If you are worried, start with the care home manager if it is safe to do so. Ask for a care plan review and written response. If the issue continues, use the complaints process. If there is risk of harm or neglect, contact adult safeguarding. If someone is in immediate danger, call 999.
For detailed guidance, read Safeguarding Adults in Care Homes. If the problem is connected to falls, read Falls in Care Homes. If nutrition is the concern, read Care Home Food and Nutrition.
It is reasonable for families to be involved, but it is also important to be factual. Keep notes of what happened, who you spoke to and what was agreed. Specific examples are more useful than general frustration.
12. Frequently asked questions
What is a care plan in a care home?
A care plan is a written plan that explains a resident’s needs, preferences, risks and support arrangements. It guides staff on how to provide safe, person-centred care.

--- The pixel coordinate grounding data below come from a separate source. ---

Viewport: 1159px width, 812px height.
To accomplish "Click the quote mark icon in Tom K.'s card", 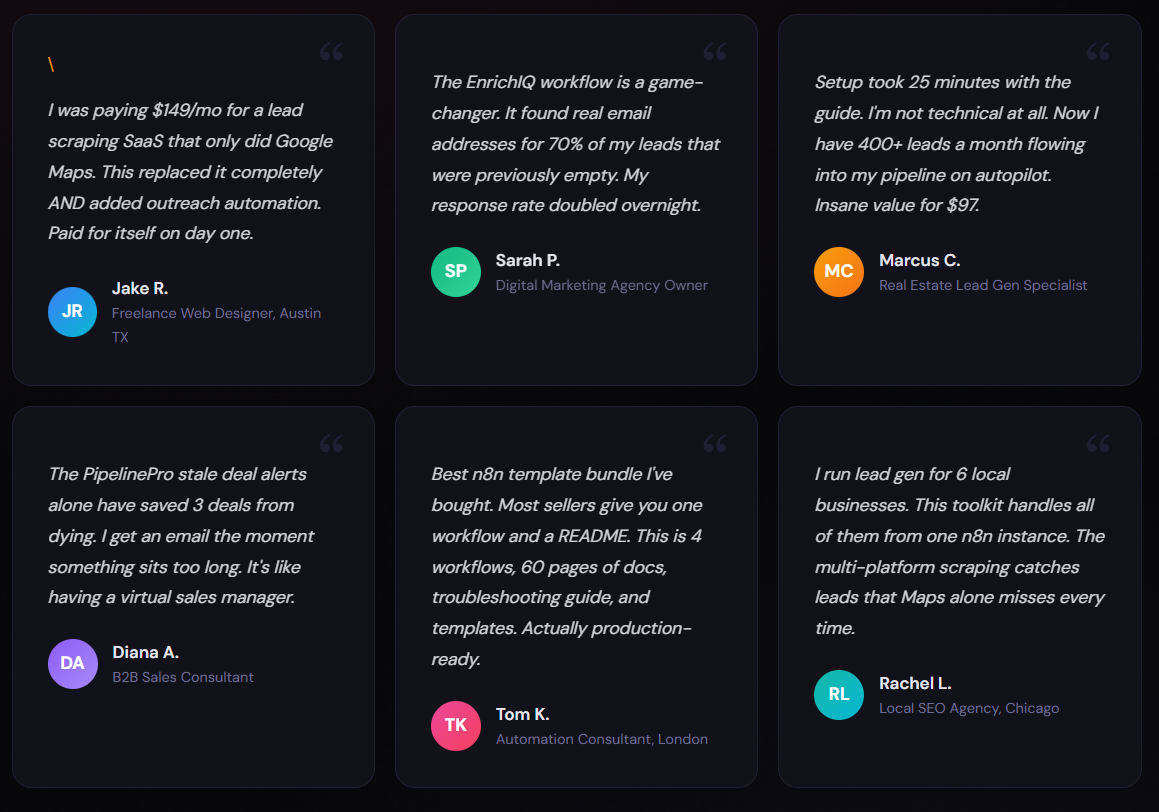I will point(715,444).
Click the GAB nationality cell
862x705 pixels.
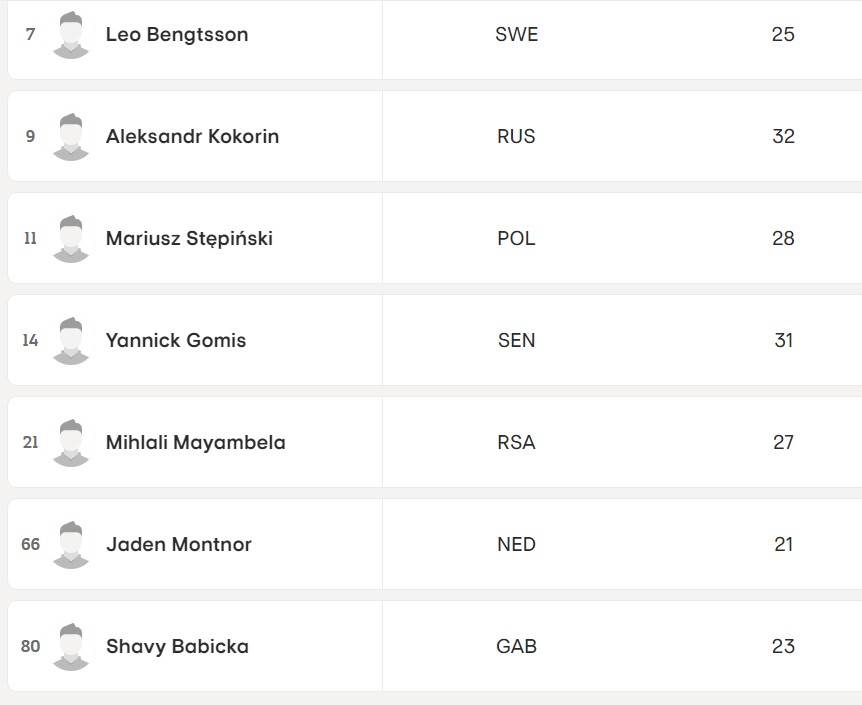pyautogui.click(x=516, y=647)
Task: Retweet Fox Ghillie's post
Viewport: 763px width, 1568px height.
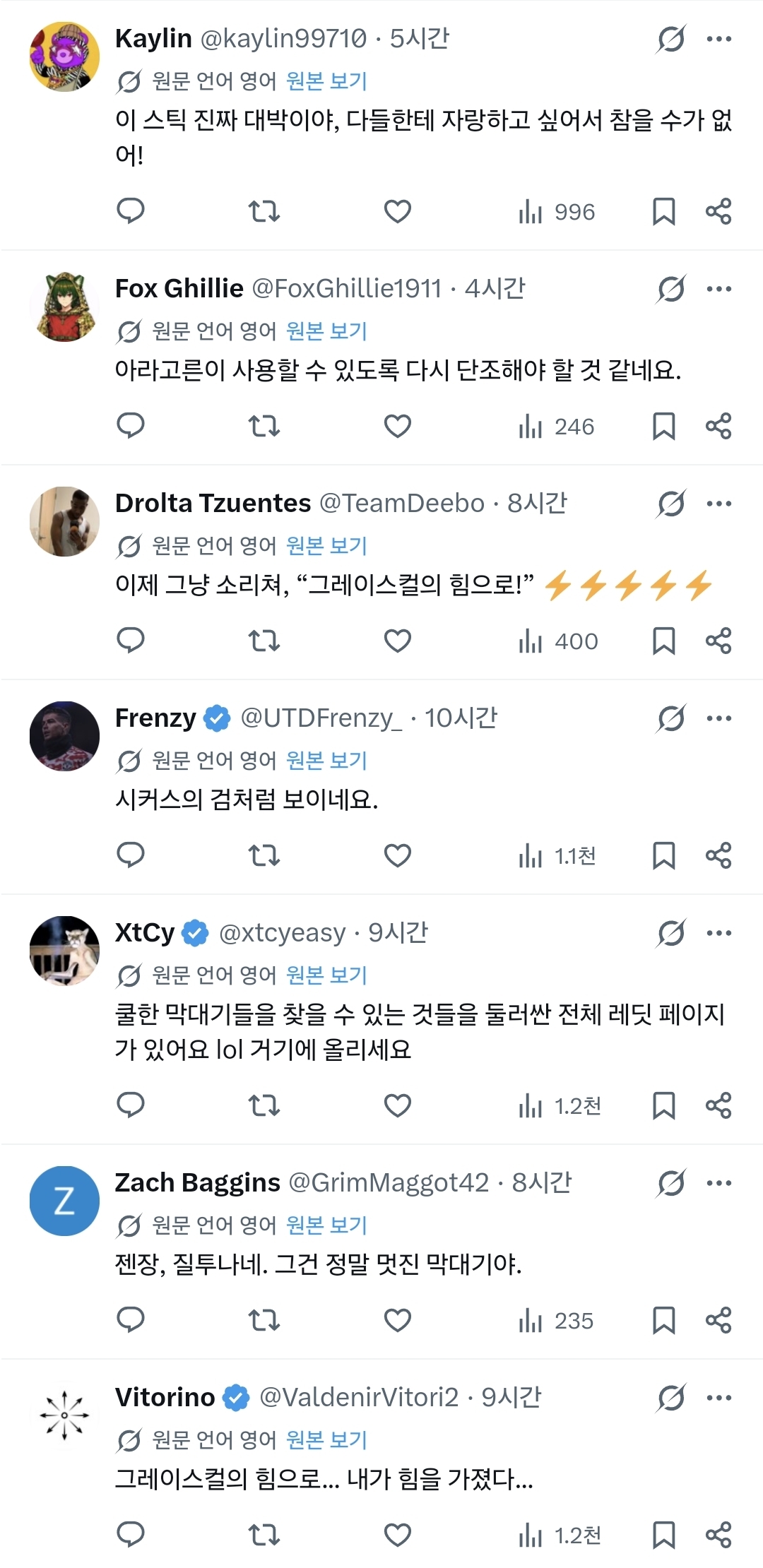Action: [264, 426]
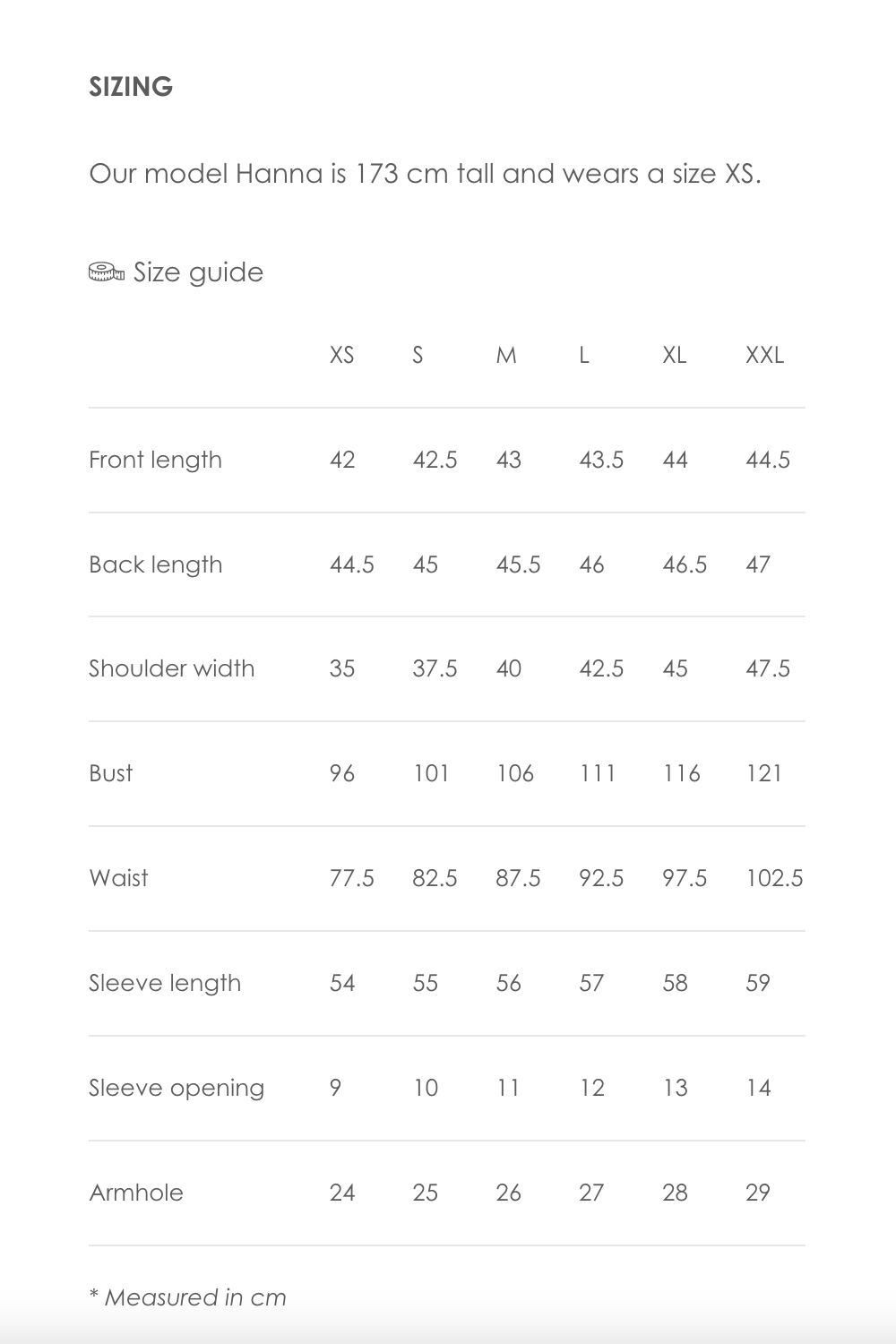Select the XS column header in table

click(341, 356)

What should be included in a care home care plan?
It should include personal care, medication, mobility, falls risk, nutrition, hydration, continence, skin care, communication, dementia support, emotional wellbeing, mental capacity, family contact and emergency arrangements.

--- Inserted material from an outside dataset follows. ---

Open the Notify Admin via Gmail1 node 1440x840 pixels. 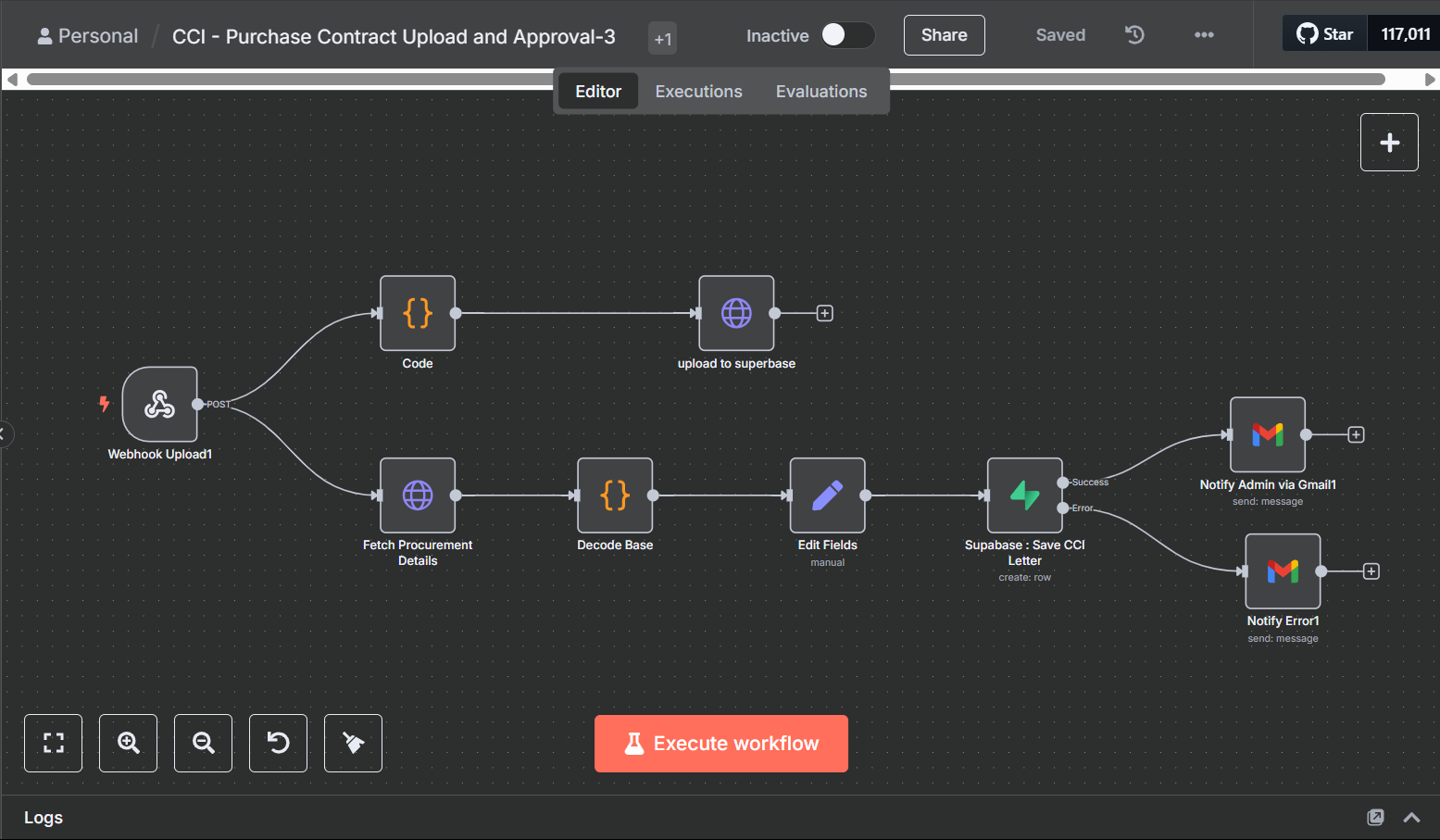[x=1267, y=434]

Who writes the care plan in a care home?
Care plans are usually written by care home staff, such as senior carers, nurses or managers, based on assessments and input from the resident, family and professionals where appropriate.

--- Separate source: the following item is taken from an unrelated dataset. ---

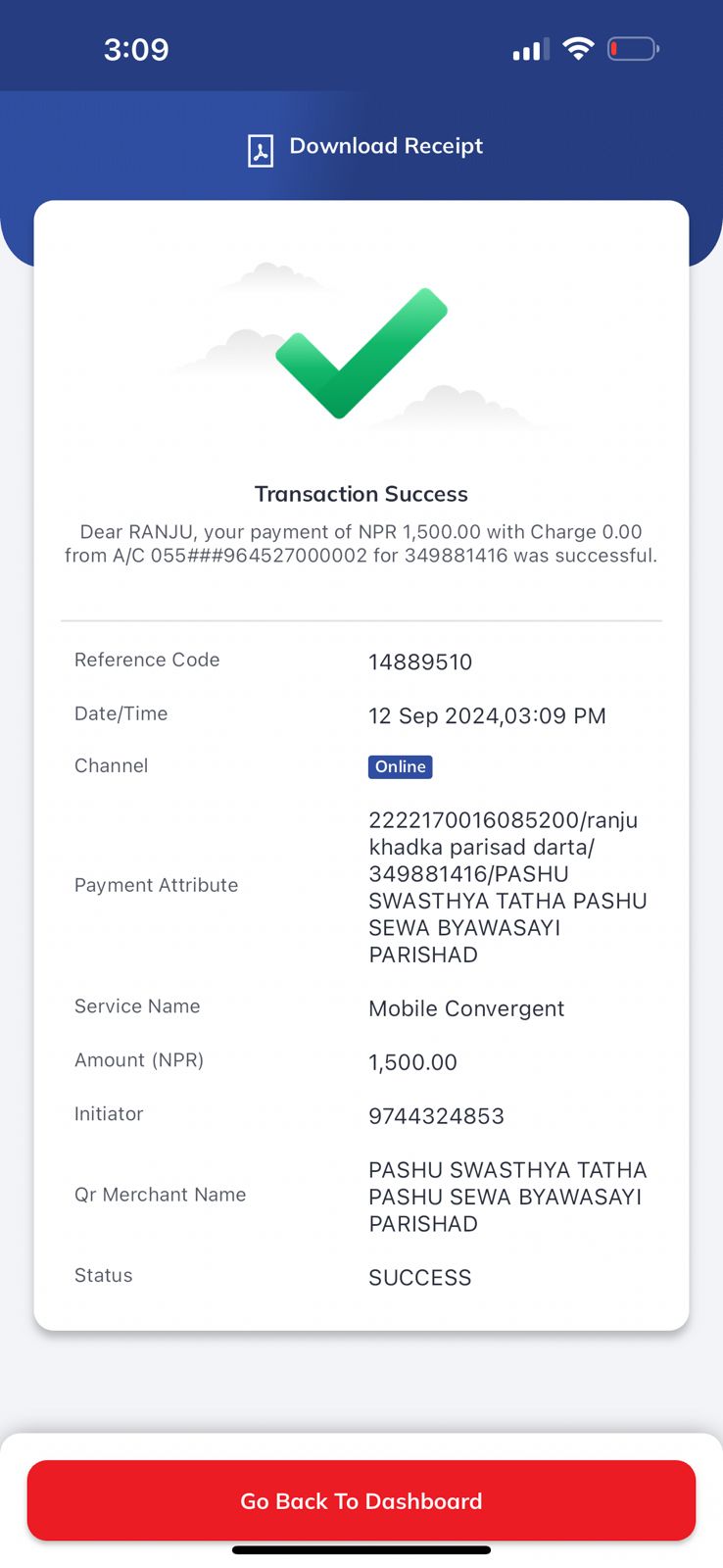
Task: Tap the payment confirmation message text
Action: pyautogui.click(x=362, y=544)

Should families be involved in care plans?
Yes, where the resident agrees or where family involvement is appropriate. Families often know important details about routines, preferences, communication, distress, food, sleep and personal history.
How often should a care plan be reviewed?
Care plans should be reviewed regularly and whenever needs change. Reviews are especially important after falls, hospital admissions, medication changes, weight loss, pressure sores, increased confusion or family concerns.
Can I ask to see my parent’s care plan?
You can ask, but access depends on consent, mental capacity, legal authority and confidentiality. If your parent has capacity, they usually decide who can see their information. If you have relevant power of attorney, explain this to the home.
What if the care plan is wrong?
Tell the manager or senior staff member and ask for it to be corrected. Give specific examples. If the error creates risk, ask for an urgent review.
What if staff are not following the care plan?
Record examples with dates and times, then raise the concern with the manager. Ask how staff are briefed, how updates are shared and what will change. Escalate if there is risk of harm.
Should medication be included in the care plan?
Yes. The care plan should include medication needs, time-critical medicines, allergies, “when required” medicines, side effects to watch for, refusal of medication and who reviews medication.
Should falls risk be included in the care plan?
Yes. The plan should explain mobility, walking aids, transfer support, falls risk, night-time risk, toileting support and what happens after a fall.
Should dementia needs be included in the care plan?
Yes. A dementia care plan should explain how dementia affects the person, including communication, distress, walking around, personal care, eating, sleep, routines, triggers and what helps.
What is a person-centred care plan?
A person-centred care plan is tailored to the individual. It reflects their needs, preferences, choices, routines, strengths, risks, relationships and what matters to them.
What should happen after a fall in a care home?
The resident should be checked for injury, medical help should be sought if needed, family should be informed where appropriate, the incident should be recorded and the falls risk assessment and care plan should be reviewed.
Can poor care planning be neglect?
It can be if known risks are ignored, care is not provided, or failure to plan and review leads to harm or serious risk. Examples include repeated falls without review, missed medication, dehydration, pressure sores or unsafe transfers.
What should I do if I am unhappy with the care plan?
Ask for a care plan review and explain your concerns clearly. If the issue is not resolved, use the complaints process. If there is risk of harm or neglect, contact the local authority adult safeguarding team.